Irakische Armee eroberte Ortschaften von IS zurück

Die irakischen Streitkräfte haben gestern mit Unterstützung der kurdischen Peschmerga Gebiete an der Grenze zum Iran von der Dschihadistenmiliz Islamischer Staat (IS) zurückerobert. Nach Angaben der irakischen Armee griffen Armee, Polizei und kurdische Kämpfer die Ortschaften Dschalawla und Saadija von mehreren Seiten an.

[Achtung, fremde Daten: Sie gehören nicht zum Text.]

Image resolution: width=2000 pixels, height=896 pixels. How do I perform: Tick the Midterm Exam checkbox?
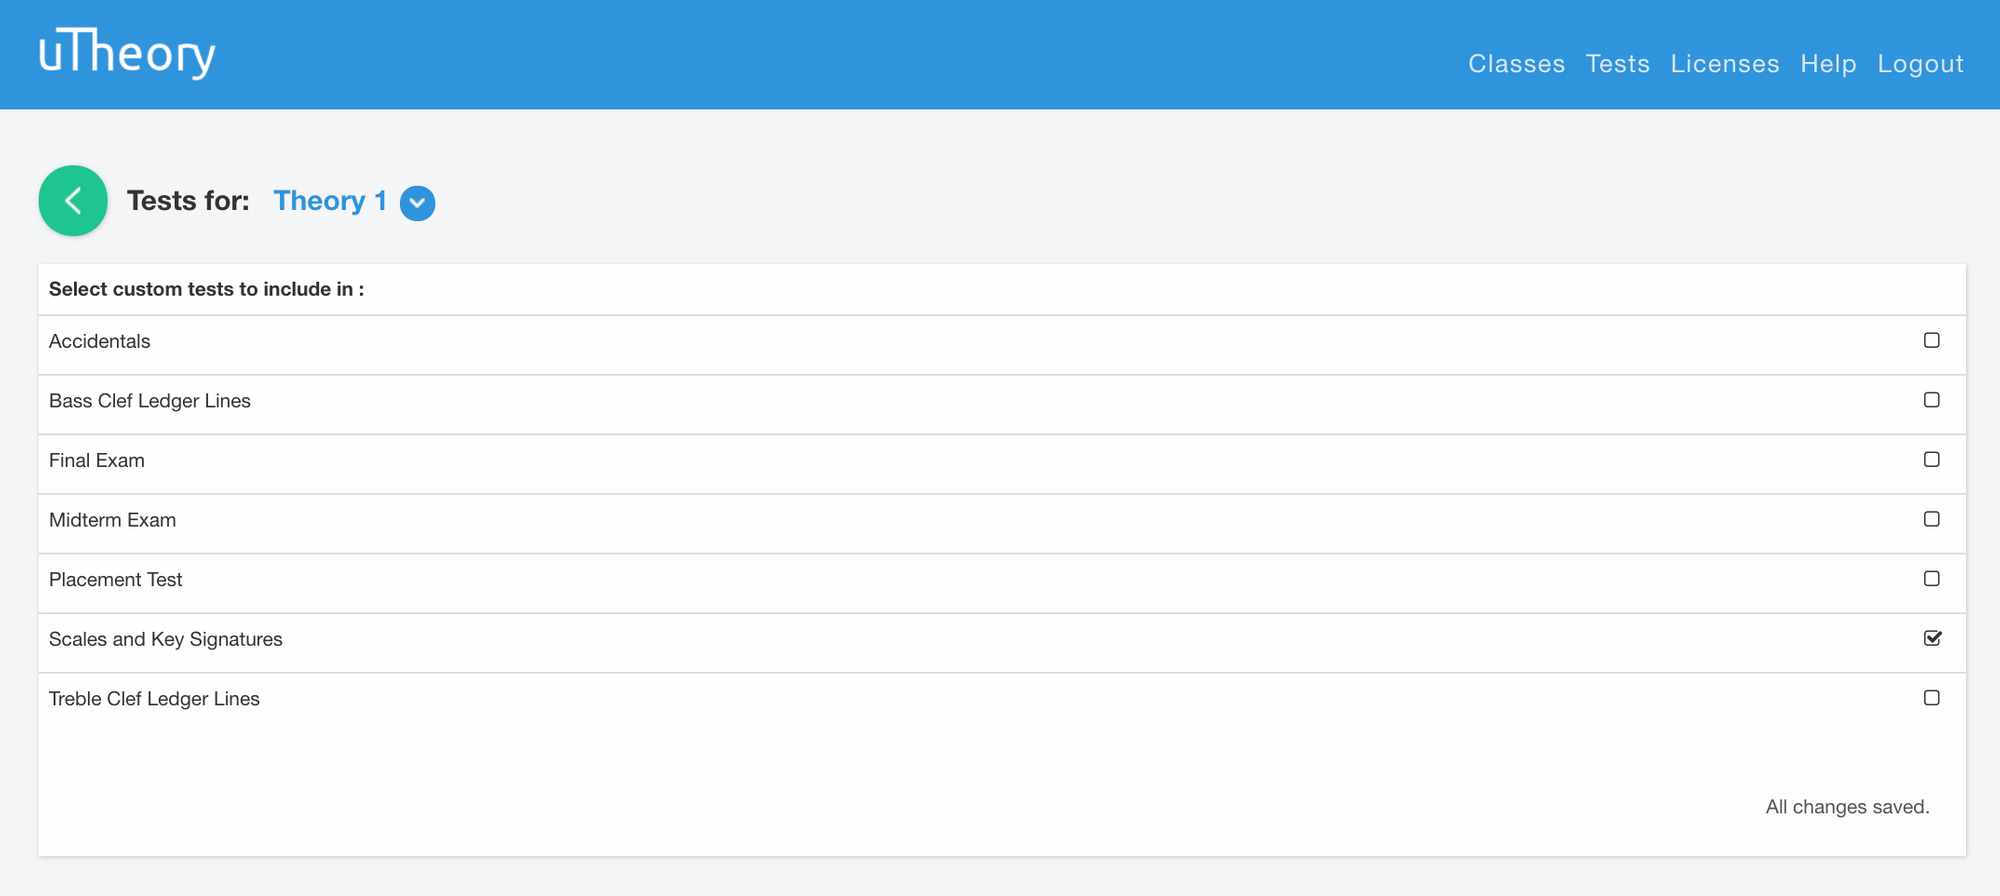coord(1931,519)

Die irakischen Streitkräfte werden neben den Kurden auch von schiitischen Milizen im Kampf gegen den IS unterstützt. Ein Kommandant der kurdischen Kämpfer sagte, bei der Offensive seien mindestens 20 Peschmerga getötet und 40 weitere Kämpfer verletzt worden.

Gründe dafür waren demnach Kämpfe mit dem IS sowie Sprengsätze, die die Dschihadisten beim Verlassen der Gebiete auf Straßen und in Gebäuden deponiert hatten. Von den beteiligten Seiten gab es aber zunächst unterschiedliche Angaben dazu, ob Dschalawla und Saadija komplett oder nur teilweise eingenommen wurden.

Israelischer Araber ließ sich von IS ausbilden

Israel klagte unterdessen gestern erstmals einen arabischen Israeli der IS-Mitgliedschaft an. Der aus Nordisrael stammende Mann war nach Angaben eines Polizeisprechers am 24. Oktober bei seiner Rückkehr aus Syrien festgenommen worden.

Er sei Anfang Oktober über die Türkei nach Syrien gereist und habe dort zehn Tage in einem Ausbildungslager der sunnitischen Extremisten zugebracht. Nun soll er sich wegen Mitgliedschaft in einer illegalen Organisation, Kontaktes zu einem ausländischen Agenten und Verschwörung zur Begehung einer Straftat verantworten.